→ REQUIRED WORK: Give again, word for word, every line in the entries below from the line with "Viewport: 1165px width, 752px height." up to and including the line with "This screenshot has height=506, width=1024.", and no other line.

→ INPUT FOR THIS TASK:
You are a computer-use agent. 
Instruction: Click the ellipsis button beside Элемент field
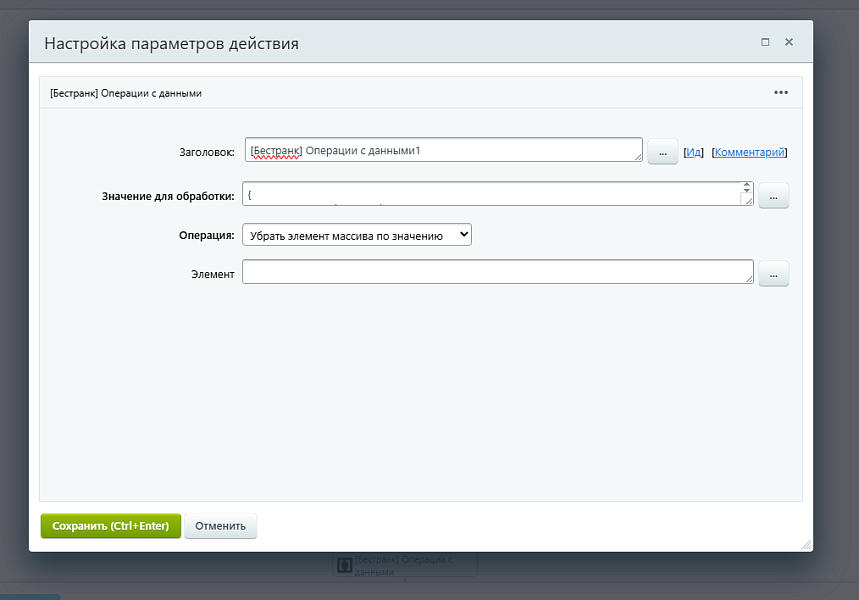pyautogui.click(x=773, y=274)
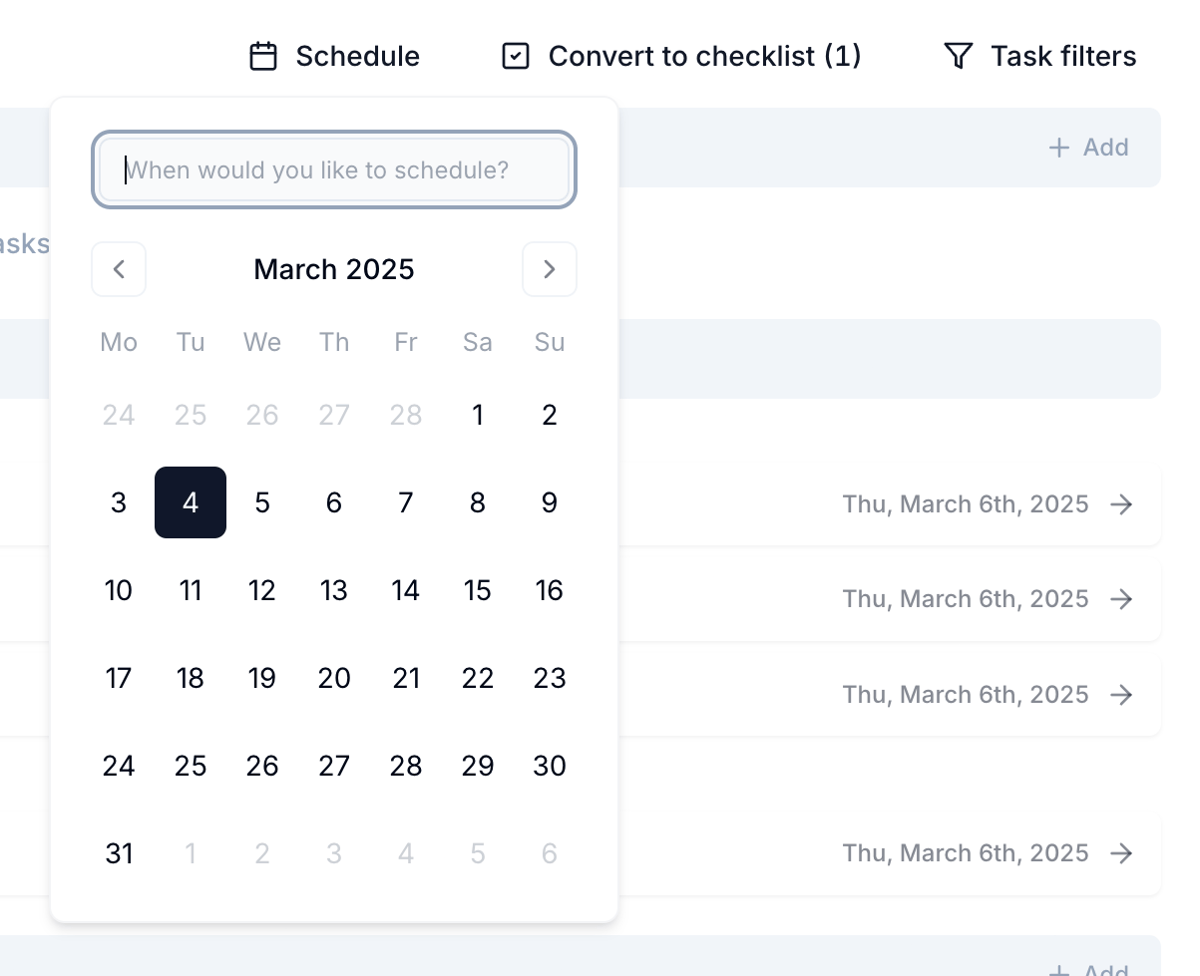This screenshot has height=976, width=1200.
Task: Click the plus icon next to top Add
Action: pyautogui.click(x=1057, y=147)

...

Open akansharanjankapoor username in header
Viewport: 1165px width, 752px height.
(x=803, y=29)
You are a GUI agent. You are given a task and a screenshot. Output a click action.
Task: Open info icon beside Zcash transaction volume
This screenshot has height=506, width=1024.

→ ANSWER SPACE:
Viewport: 1165px width, 752px height.
(x=803, y=29)
You are a GUI agent. You are given a task and a screenshot. Output a click action.
Task: Open info icon beside Zcash transaction volume
This screenshot has height=506, width=1024.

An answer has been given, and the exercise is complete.